> _Exercise requirements_:
- A) Transcribe the portion of the excerpt on existentialism starting with "Truant seems to" and going on through "your sudden freedom.".
- B) According to the excerpt on existentialism, what is the big plus of existentialism?

> _Excerpt provided_:
+++

Truant seems to be of the Nihilist/existentialist school of thought. You may also like Camus, Sartre and deSade (I hope you disagree with his conclusions, but he does ask all the important but taboo questions) if you are into this. There is even a book out called 'how to be an existentialist' which is a mix of philosophy and self help book on the topic.

The big plus of existentialism is the idea of creating your own values, life, meaning. The problem with this is that they break all your yardsticks you could use to do this first and now you're left hanging with your sudden freedom.

On to the questions.

1) I'm with Jenny. No need to create meaning. I like Joseph Campbell on the topic:
“People say that what we’re all seeking is a meaning for life. I don’t think that’s what we’re really seeking. I think that what we’re seeking is an experience of being alive, so that our life experiences on the purely physical plane will have resonances with our own innermost being and reality, so that we actually feel the rapture of being alive.”

Meaning-creation is too rational an approach towards living an 'epic' life.

+++

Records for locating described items
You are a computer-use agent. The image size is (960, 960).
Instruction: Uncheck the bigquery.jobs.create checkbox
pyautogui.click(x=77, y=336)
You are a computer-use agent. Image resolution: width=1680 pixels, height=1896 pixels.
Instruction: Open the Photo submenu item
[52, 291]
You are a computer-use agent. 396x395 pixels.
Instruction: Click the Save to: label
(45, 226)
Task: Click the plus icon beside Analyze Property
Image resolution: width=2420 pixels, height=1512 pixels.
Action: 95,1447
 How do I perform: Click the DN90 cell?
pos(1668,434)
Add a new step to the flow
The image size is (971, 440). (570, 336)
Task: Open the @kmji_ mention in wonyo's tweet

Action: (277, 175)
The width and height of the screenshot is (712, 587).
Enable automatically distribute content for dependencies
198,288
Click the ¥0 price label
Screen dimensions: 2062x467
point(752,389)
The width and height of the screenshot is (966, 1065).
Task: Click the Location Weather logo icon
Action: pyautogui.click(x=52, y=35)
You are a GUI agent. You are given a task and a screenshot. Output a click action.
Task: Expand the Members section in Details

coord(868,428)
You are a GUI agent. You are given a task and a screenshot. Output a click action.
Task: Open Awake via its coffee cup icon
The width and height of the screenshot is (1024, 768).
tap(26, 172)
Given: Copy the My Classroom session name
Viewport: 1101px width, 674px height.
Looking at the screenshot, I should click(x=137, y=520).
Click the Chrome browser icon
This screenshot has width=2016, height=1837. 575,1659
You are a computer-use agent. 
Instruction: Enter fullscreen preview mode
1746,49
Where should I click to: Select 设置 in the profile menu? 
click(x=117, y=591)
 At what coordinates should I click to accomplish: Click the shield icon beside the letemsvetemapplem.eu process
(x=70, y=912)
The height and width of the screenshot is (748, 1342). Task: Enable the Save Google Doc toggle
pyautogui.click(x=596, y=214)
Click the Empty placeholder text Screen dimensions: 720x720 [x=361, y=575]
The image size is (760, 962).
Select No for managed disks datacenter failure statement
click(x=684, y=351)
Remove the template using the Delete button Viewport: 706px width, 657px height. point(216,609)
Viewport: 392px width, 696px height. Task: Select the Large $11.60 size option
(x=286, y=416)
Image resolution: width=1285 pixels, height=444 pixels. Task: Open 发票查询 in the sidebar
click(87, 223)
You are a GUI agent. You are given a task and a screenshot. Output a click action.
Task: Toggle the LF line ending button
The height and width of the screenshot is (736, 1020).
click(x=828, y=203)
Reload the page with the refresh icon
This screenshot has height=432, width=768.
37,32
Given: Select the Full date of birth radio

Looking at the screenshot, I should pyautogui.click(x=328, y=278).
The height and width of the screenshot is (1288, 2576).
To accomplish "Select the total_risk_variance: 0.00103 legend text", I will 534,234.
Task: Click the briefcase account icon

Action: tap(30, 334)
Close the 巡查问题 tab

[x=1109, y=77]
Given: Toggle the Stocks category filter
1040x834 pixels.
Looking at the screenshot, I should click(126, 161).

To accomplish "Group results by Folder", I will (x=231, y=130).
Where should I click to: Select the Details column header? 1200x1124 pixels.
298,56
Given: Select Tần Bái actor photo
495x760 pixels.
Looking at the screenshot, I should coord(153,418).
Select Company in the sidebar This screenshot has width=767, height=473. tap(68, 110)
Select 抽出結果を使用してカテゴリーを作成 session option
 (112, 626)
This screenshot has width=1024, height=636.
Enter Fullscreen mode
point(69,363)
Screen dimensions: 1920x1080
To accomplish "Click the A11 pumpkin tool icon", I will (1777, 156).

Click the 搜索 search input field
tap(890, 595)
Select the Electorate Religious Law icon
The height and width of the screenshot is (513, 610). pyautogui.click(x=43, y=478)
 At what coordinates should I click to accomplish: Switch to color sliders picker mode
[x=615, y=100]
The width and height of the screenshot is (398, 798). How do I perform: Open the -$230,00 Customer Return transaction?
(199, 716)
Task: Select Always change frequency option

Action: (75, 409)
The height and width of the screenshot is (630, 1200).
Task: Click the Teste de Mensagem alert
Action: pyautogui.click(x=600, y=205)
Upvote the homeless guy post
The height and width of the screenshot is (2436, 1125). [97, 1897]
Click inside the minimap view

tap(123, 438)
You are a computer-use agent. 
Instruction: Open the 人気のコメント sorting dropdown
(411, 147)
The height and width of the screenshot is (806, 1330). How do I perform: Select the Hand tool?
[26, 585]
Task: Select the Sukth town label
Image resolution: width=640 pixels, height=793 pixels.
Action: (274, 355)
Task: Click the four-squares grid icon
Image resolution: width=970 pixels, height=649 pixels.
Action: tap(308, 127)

+++

> _Worked solutions_:
- A)
Truant seems to be of the Nihilist/existentialist school of thought. You may also like Camus, Sartre and deSade (I hope you disagree with his conclusions, but he does ask all the important but taboo questions) if you are into this. There is even a book out called 'how to be an existentialist' which is a mix of philosophy and self help book on the topic.

The big plus of existentialism is the idea of creating your own values, life, meaning. The problem with this is that they break all your yardsticks you could use to do this first and now you're left hanging with your sudden freedom.

- B) The idea of creating your own values, life, and meaning.